Music Reviews
Falling Down a Mountain

Tindersticks Falling Down a Mountain

(4AD) Buy it from Insound Rating - 8/10

It can’t be easy; critically-lauded at the start of your career, then just a handful of years later, you’re largely ignored by the music press and almost considered a niche interest. What do you do, exactly? Do you just carry on doing what you were doing before, in the aim of finding whatever it was that propelled you to such lofty heights in the first place? Or do you change completely, hoping that your new-found direction will earn you some kudos for not resting on your laurels?

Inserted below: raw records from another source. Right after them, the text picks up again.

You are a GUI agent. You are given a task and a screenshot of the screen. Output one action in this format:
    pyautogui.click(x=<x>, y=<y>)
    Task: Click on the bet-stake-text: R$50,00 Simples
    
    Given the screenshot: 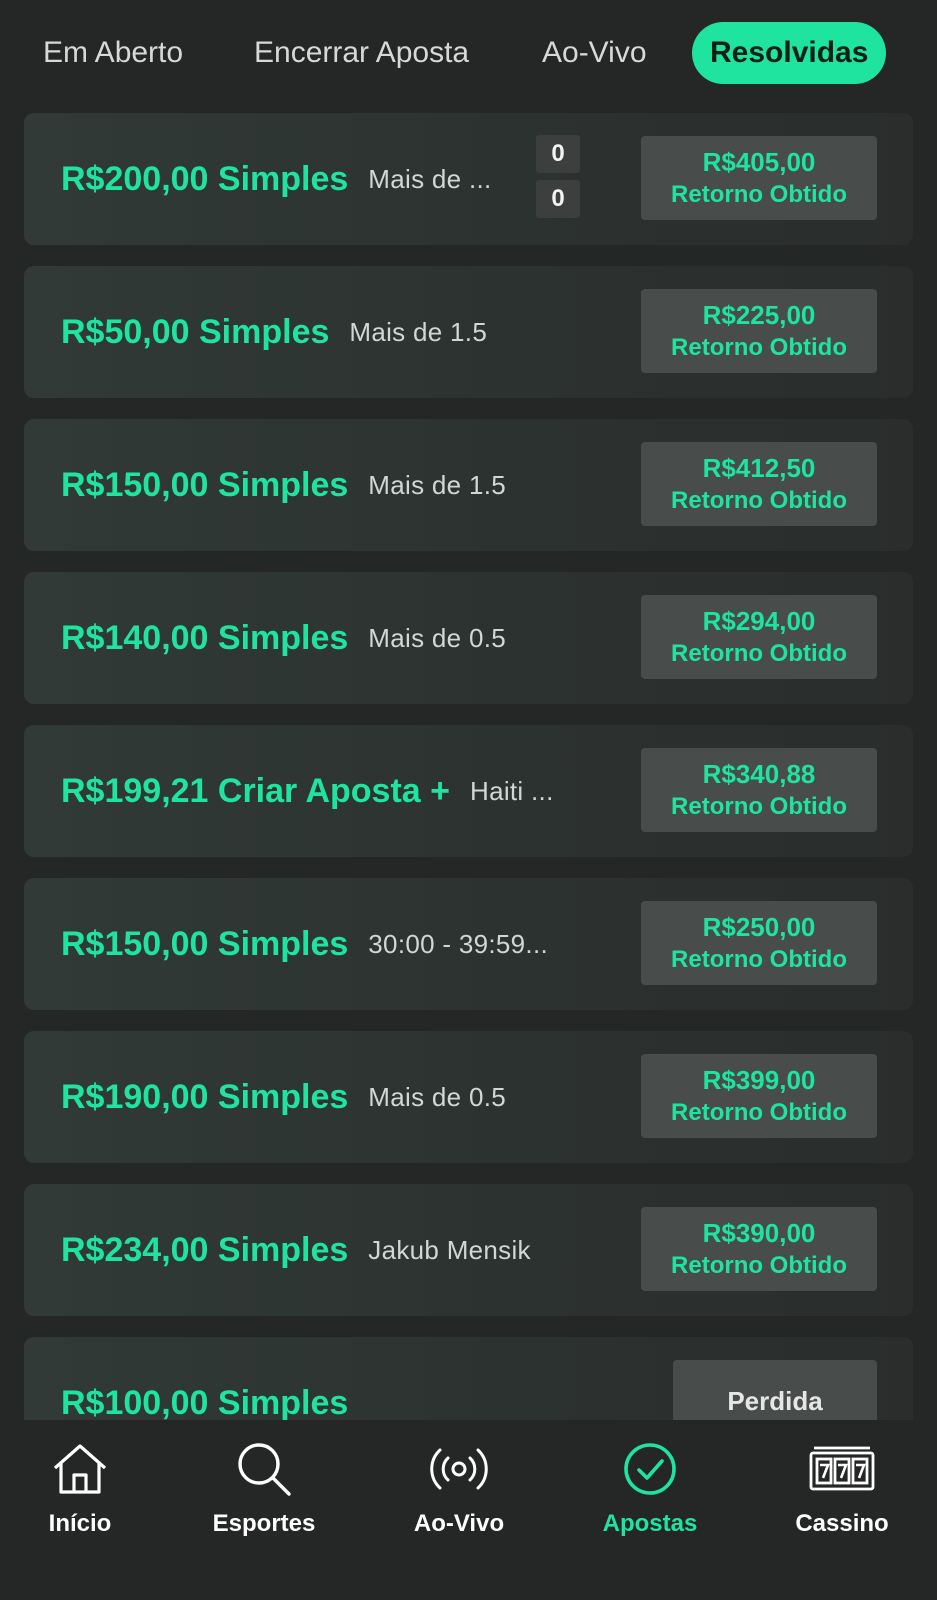 What is the action you would take?
    pyautogui.click(x=196, y=332)
    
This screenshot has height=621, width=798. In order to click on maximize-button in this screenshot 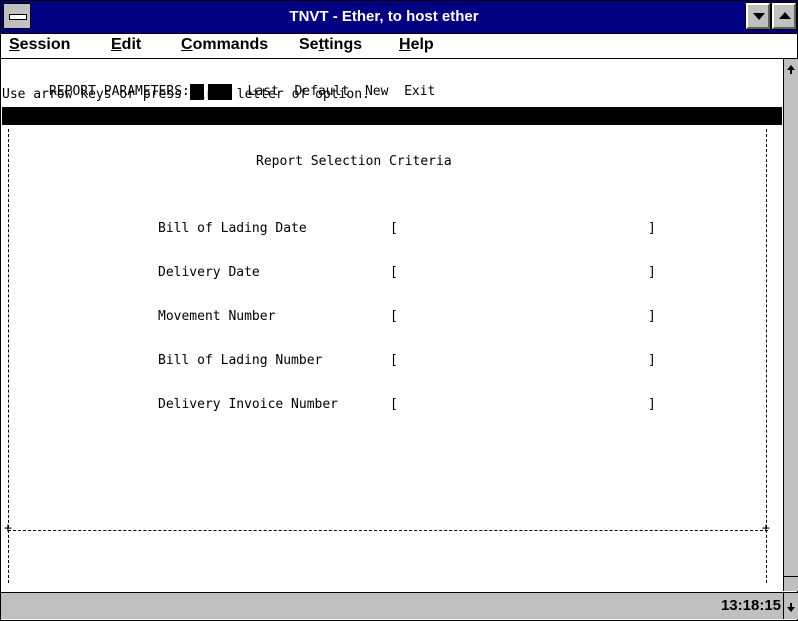, I will do `click(784, 16)`.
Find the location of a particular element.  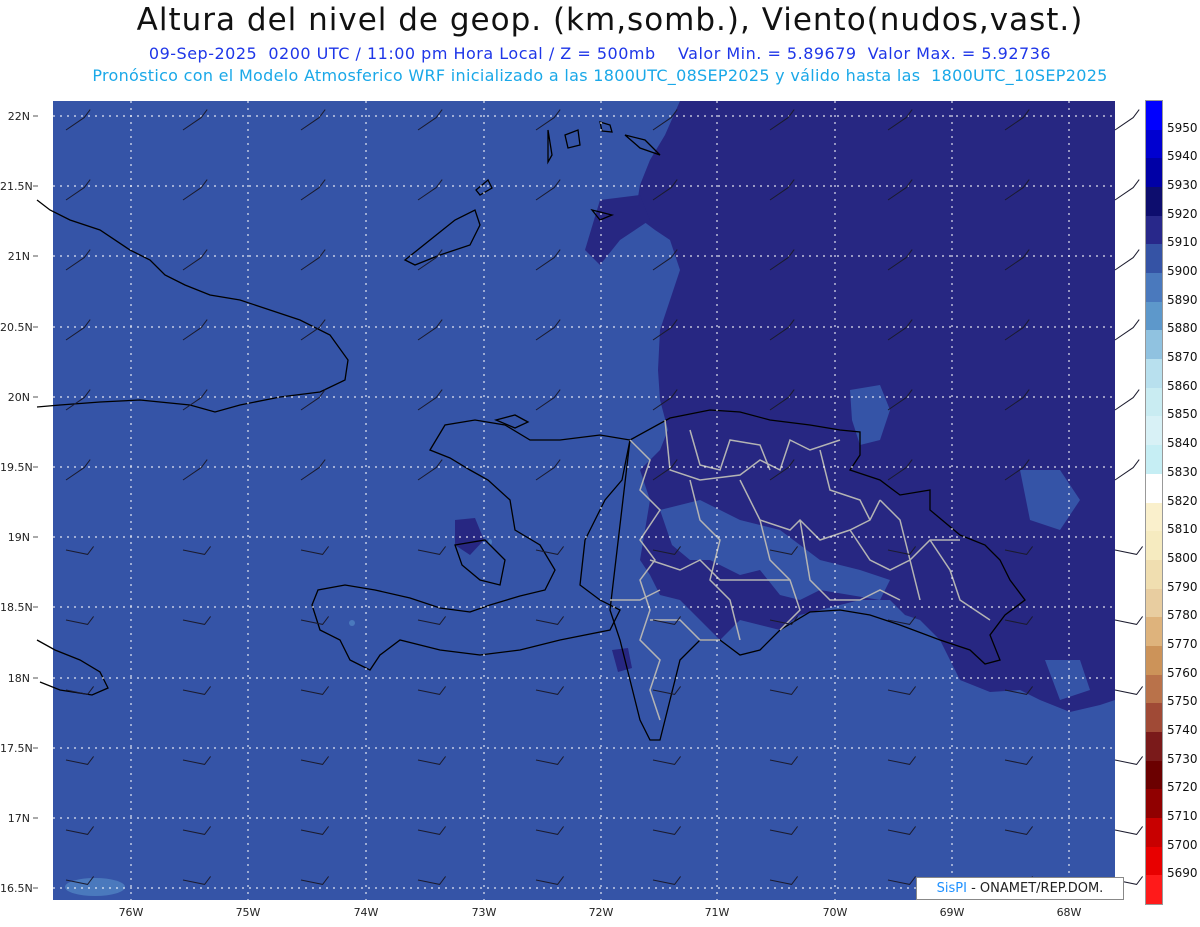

That’s been the dilemma facing Tindersticks since the late 20th Century, and it’s an extremely unfair position for them to be in. Almost victims of their own success, their opening trilogy of albums (self-titled releases in both 1993 and 1995, and 1997’s Curtains) were irresistible baroque chamber-pop, full of surprises and, unusually, never outstayed their welcome at over an hour. However, the world moved on and since Tindersticks didn’t see fit to re-invent the wheel, the world also largely lost interest. After Waiting for the Moon in 2003, they called it a day, only to return in 2008 with The Hungry Saw, but only half the original band.

History lesson over, what’s Falling Down a Mountain actually like? In a nutshell, it’s a triumph as well as being probably the least Tindersticks-esque (maybe that should be “Tindersticksian”?) album of their career. The core ingredients are still there: Stuart Staples’ polarising, treacle-rich baritone, beautifully haunting string arrangements and the pervading sense of disappointment and loss. However, add to this a willingness to diversify and be imaginative, and Tindersticks are once more extremely deserving of your time.

Take the title-track, for example, which also happens to be the album opener. Fractured percussion gives way to freeform-jazz saxophone and repeated chanting. While Tindersticks may be primarily known for their lush instrumentation, this is stark, spacious, primal and utterly thrilling. Keep You Beautiful is disarmingly gorgeous, creeping in barely noticed on a gossamer-thin riff; it’s warm, comforting and everything the title track isn’t, but equally affecting.

Keep You Beautiful would in fact fit perfectly on a film soundtrack - if you hear it on a montage of the female lead going about her day, it’s pretty clear it’s only a matter of time before our hero gets the girl. Once you’ve noticed how suited to cinema scores this track is, it’s difficult not to put most of this album as backing music to films that don’t even exist. She Rode Me Down is coming soon to a spaghetti-Western near you (when the flute flutters in, it even sounds like Morricone’s The Good, The Bad, and The Ugly), Factory Girls is a tender, piano-heavy ballad that would be an ideal bed for a tale of success against the odds and the unexpected major chords of Hubbards Hills would compliment a tale of courage and redemption.

This may well be damning Falling Down a Mountain with faint praise. Tindersticks’ music has always been broad in scope with a cinematic feel, but it just seems here that they’re maturing into a more well-rounded band. No longer so heavily reliant on the dramatic brooding that characterised much of their early-90s work, they’re in danger of becoming national treasures on this form.

It’s not a complete win for the boys from Nottingham, unfortunately. Falling Down a Mountain is fairly Side-A heavy, with two or three of the later tracks disappointingly unremarkable, where only Stuart Staples’ smoky vocals carrying some non-descript arrangements. Despite this, it’s an extremely listenable record and definitely fit to stand aside their finest work. It’s an impressive achievement seeing as Falling Down a Mountain is album #8 of a career just shy of twenty years and a depressingly large proportion of bands are phoning it in by that point. With another album (a soundtrack to the upcoming White Material) due later in 2010, it appears Tindersticks have gained a second wind and have answered the questions posed above. Forget the press, forget the criticism and forget those who ignore you. When you make an album this good, you don’t need to care.